…Мы повтыкали немного на Оленькин автограф, а потом Чикатило издал радостное восклицание и вписал в графу «Потенциальные клиенты» сразу троих. Именно такие нас и интересовали — хрестоматийные раздолбаи, наглые и ленивые. Наглость и лень были написаны на их лбах яркими фиолетовыми чернилами — или даже маркерами, что ещё больше бросается в глаза. Чикатило старательно вывел напротив них жирный восклицательный знак.
— Кстати, — вдруг вспомнил Чикатило, — помнишь мальчика Колю, который приходил с нами устраиваться на работу?
— Это тот, который всё время оглядывался?
— Да, я говорю именно об этом мужчине. Ты знаешь, чем он теперь занимается?
— Ну… А что, разве не тем же, чем и мы?
— А вот и нет, батенька, здесь вы как раз-таки ошибаетесь. Коля, то есть, простите, блядь, Николай, теперь сидит в офисе. В костюме. За углом, который за спиной у Пивного. Поэтому мы его не видим — он не бросается в глаза, этот Коля.
Не бросаться в глаза было Колиным амплуа, фишкой, девизом по жизни. Это стало ясно сразу же, при первом знакомстве. Я не хочу сказать, что это плохо — наверное, это даже хорошо, потому что, если пыхнуть как следует, над этим можно смеяться. А ещё у Коли была привычка говорить полушёпотом и постоянно оглядываться назад и немного вверх, как бы ожидая удара высших сил. Мы с Чикатилой решили, что в детстве на него что-то упало.
— Да ладно тебе, — не поверил я. Это было как-то странно, потому что Коля пришёл тогда вместе с нами, чуть раньше нас, мы стояли у столика Пивного и дышали Коле в затылок. И слышали, что его взяли на ту же низовую должность распространителя «Всего мира». А теперь вот выяснялось, что он в пиджаке и галстуке сидит за углом, не бросаясь никому в глаза.
— Вот так, — причмокнул Чикатило. — Я сам не поверил и специально подошёл к нему. Спросил, как это так. «Что ты, парень, можешь из того, чего не могу я?» — спросил я его напрямую, по-нашему, по-солдатски. И знаешь, что он мне ответил?
— Что?
— «Уметь надо», — вот что мне сказал человек-Коля. Таков был его лаконичный ответ. Представляешь? Я чуть не упал прямо там, возле человека-Коли. Да у меня это просто в голове не уместилось, мой компьютер не принял таких вводных.
— Очень крутой этот Коля. А ты говоришь…
— Ты, кстати, заметил, что всех стрёмных людей зовут почему-то Николаями? И фамилии у них созвучны. Николай Кульков, Николай Донсков, а теперь вот этот ещё Коля. Надо узнать, какая у него фамилия. Держу пари, что какой-нибудь Панков или Старков. Или Сосков…
— Может, ты и прав. Да, скорее всего, так оно и есть. Всё-таки имя, наверное, влияет на личность человека.
— Нет, но я действительно не понимаю, — завёлся Чикатило. — Он смог их загрузить, а я нет. Это удар ниже пояса, нокаут Я морально краснею, я ментально втоптан в грязь.

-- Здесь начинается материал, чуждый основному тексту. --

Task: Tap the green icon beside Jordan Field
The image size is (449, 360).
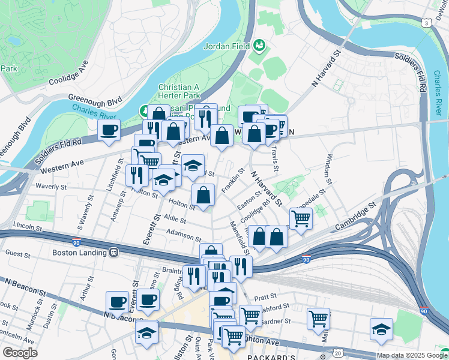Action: click(x=259, y=45)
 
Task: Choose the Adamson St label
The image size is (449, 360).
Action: click(x=184, y=235)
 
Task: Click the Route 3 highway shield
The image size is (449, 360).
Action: click(x=426, y=23)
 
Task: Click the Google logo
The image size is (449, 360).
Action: click(x=20, y=353)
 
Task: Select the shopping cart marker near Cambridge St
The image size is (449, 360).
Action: click(x=301, y=218)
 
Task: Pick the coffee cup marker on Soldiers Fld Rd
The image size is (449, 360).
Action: click(x=109, y=130)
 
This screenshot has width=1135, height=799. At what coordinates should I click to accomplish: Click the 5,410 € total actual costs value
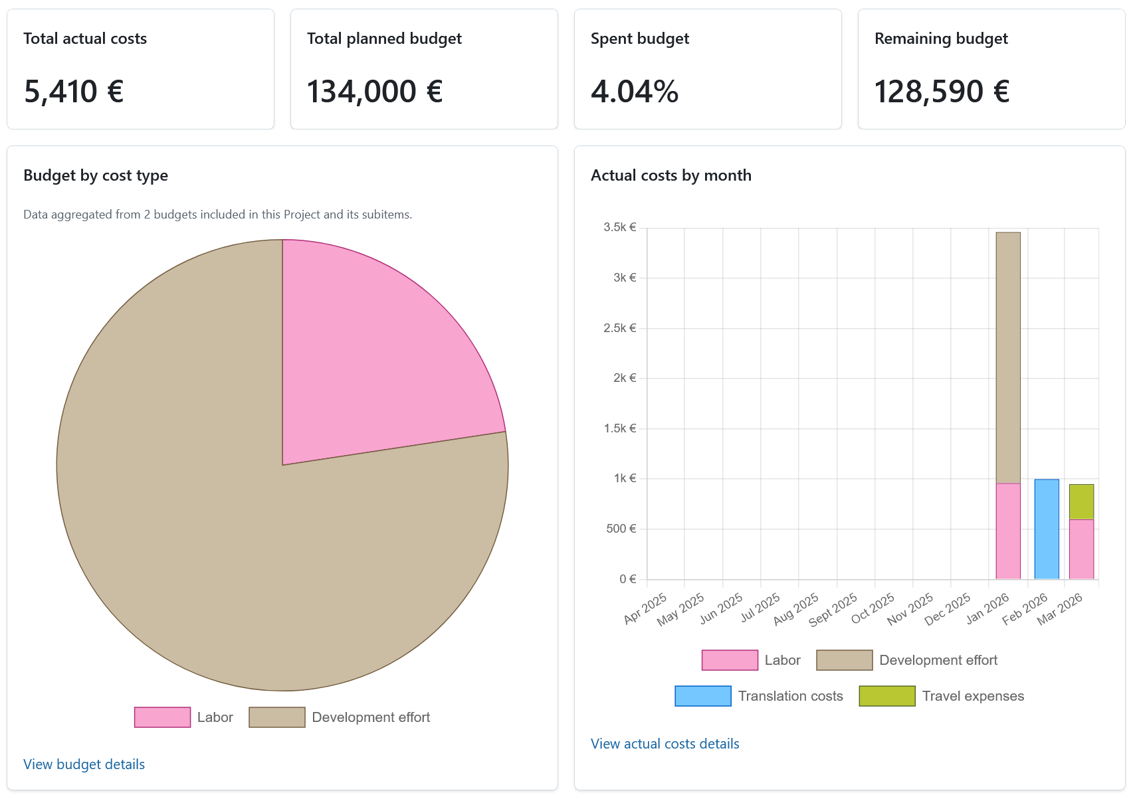[74, 92]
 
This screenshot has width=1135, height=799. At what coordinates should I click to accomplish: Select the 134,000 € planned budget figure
[375, 92]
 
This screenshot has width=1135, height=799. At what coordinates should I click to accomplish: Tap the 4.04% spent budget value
[635, 92]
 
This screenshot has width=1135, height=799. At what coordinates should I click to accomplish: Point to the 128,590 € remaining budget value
[942, 92]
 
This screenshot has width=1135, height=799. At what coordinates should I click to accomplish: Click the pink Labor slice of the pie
[372, 359]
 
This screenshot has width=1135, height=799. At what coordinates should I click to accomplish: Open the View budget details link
[84, 764]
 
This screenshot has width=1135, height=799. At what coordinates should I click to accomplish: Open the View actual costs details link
[665, 744]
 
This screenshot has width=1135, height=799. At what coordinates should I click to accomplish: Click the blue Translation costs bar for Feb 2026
[1047, 529]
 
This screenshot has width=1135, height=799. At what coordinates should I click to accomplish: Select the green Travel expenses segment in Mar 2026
[1081, 501]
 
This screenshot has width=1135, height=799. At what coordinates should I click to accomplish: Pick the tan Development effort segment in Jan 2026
[1008, 357]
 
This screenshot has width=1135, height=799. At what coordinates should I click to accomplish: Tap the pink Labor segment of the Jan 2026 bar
[1008, 531]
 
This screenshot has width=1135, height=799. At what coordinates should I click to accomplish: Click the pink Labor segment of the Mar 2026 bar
[1081, 549]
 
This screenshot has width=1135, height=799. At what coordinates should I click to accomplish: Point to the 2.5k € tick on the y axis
[619, 328]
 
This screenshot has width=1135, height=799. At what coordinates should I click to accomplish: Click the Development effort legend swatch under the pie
[277, 717]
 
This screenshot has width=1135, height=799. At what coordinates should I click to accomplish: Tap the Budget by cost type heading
[96, 175]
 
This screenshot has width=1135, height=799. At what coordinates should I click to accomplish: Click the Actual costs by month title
[671, 175]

— Чик, если мне не изменяет память, мы даже и не пытались никого грузануть. Грузить Пивного без мазы, сам понимаешь. Он глух и прям, как кирпичная стена. Вон, кстати, ещё двое наших идут. — Я ткнул пальцем в сторону двоих полумаргинальных парней с незапоминающейся внешностью, судя по всему, студентов. Да там и были за редким исключением только бабки и студенты. Потому что остальные хотят чего-то сверх, каких-то перспектив, смотрят вперёд. А там вперёд смотреть было не на что, потому что на горизонте маячило только банкротство конторы или переход на сдельную оплату. Хотя пример Коли убеждал в обратном. Он всё время оглядывался назад, но при этом смотрел вперёд — такой вот абсурд, микс, парадокс.
— Тогда надо искать людей, поддающихся загрузке, — гнул свое Чикатило, записывая в Тетрадь По Всему: «Двое с псевдопретензиями». — Это мне урок. Помнишь, как в Дебильнике шутили вокеры: «Не надо расслабляться, а то придёт беда». Но речь не о них, а о том, что я просто задет за живое, и я вот прямо сейчас, сидя здесь и анализируя существующую ситуацию — я тебе вот сейчас говорю, и пусть «копейка» Отца будет мне немым свидетелем: если он кого-то здесь загрузил, то я загружу вдвое больше народа, я загружу всех.